Involuntary bodily reactions don't mean you've failed this exercise. The main point is the beginnings of being disciplined. It begins with the body and advances to the mind in the next lesson. Yes, a part of the learning is to see how very undisciplined we are, but the goal is not just knowing that, it is to become disciplined in body and mind.

Our lives are incredibly distracted by all kinds of stimuli. It's amazing to me how freaked out some people get with silence. But it's in the stillness and silence that our mind can become fully engaged in the creative process.

Take it step by step. It's a growth process. Never be down on yourself. It's an exercise and as with any kind of exercise, you will get better at it.


answered 30 Oct '09, 08:54

John's gravatar image


quote from a similar thread: "There is no day's physical work harder than ten minutes real proper thinking"

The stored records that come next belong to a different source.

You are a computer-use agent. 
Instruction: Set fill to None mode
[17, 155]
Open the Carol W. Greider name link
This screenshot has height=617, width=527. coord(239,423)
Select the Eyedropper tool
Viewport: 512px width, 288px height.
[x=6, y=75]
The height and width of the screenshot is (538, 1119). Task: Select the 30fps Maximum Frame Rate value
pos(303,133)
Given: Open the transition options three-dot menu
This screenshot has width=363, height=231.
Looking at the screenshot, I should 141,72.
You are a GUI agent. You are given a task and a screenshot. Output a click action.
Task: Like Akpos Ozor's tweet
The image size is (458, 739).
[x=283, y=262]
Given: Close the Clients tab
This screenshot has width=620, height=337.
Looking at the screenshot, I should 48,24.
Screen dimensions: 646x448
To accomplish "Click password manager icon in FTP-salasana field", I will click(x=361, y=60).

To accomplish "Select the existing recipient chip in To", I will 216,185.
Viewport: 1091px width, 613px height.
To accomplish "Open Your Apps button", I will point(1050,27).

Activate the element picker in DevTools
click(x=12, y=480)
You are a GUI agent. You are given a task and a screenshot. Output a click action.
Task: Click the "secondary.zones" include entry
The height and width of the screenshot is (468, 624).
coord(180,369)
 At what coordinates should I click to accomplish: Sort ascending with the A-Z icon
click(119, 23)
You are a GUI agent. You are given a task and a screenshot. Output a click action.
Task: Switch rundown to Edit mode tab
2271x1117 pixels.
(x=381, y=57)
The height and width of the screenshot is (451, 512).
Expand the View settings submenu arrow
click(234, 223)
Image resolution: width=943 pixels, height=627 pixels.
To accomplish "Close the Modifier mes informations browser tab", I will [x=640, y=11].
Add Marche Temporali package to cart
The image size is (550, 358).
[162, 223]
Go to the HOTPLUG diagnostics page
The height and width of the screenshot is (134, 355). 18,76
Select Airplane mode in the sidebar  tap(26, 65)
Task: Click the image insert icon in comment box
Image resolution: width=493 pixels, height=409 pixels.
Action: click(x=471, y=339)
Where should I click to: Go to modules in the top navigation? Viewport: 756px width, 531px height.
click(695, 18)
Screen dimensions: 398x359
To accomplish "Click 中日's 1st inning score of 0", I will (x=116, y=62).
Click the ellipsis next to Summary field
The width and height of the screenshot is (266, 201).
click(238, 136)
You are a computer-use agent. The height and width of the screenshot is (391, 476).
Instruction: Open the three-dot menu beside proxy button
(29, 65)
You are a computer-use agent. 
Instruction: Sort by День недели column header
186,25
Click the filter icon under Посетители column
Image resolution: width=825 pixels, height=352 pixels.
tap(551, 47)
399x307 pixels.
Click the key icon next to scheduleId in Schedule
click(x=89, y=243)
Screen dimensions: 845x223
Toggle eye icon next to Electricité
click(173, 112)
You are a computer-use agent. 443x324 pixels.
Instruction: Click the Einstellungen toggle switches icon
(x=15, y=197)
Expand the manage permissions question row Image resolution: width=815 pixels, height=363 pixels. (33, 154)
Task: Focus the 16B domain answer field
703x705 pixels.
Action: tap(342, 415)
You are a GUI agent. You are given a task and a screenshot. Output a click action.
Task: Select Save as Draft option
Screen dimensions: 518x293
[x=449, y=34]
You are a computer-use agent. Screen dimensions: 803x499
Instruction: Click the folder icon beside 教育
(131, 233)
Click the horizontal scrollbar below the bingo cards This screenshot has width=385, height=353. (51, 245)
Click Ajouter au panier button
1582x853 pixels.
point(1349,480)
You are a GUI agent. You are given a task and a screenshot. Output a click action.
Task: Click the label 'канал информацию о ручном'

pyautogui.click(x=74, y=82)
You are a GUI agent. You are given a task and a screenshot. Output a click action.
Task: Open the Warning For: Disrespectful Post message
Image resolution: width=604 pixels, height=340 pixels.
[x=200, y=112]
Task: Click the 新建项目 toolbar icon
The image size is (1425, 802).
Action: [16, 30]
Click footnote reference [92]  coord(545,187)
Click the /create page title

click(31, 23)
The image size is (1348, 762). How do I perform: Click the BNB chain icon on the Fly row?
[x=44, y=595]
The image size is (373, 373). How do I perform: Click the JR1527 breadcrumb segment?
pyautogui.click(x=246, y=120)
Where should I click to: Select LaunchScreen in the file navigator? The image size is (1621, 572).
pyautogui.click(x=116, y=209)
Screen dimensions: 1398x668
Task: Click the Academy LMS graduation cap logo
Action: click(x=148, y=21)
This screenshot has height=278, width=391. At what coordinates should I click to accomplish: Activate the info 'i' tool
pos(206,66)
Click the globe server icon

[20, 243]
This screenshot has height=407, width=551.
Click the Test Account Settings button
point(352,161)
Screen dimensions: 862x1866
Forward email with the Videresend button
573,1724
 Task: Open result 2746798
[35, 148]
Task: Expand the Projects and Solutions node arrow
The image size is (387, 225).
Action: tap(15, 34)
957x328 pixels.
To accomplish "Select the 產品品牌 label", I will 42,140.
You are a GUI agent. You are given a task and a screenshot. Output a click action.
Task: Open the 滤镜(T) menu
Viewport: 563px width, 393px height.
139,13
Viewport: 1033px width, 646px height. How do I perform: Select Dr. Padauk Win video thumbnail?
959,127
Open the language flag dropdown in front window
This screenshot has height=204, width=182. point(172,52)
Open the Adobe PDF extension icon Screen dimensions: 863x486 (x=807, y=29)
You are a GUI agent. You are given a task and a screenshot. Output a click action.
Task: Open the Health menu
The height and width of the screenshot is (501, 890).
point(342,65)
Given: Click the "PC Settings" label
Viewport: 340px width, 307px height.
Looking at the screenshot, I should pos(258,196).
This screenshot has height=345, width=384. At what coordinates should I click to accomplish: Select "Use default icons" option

This exercise totally demonstrates how true it is..especially if you are studying the master-key for the first time. Having just started a few days, ago, I realize this 30minutes not only teaches you how to be disciplined, but it's also a way to test your persistence, endurance, and show you how well you could have spent that time straigtening out your thoughts instead of wasting it on tv or some computer games... it's like an eternity worth of time for you to think everything you would want to think about.


answered 03 Nov '09, 09:34

kakaboo's gravatar image


Perfectly still means silencing the body and mind. Body still has certain involuntary movements but developing the ability to ignore is important. Stilling the mind means reducing the thoughts completely so one can experience the vacuum within. With practice, one can get to silence the mind within few minutes.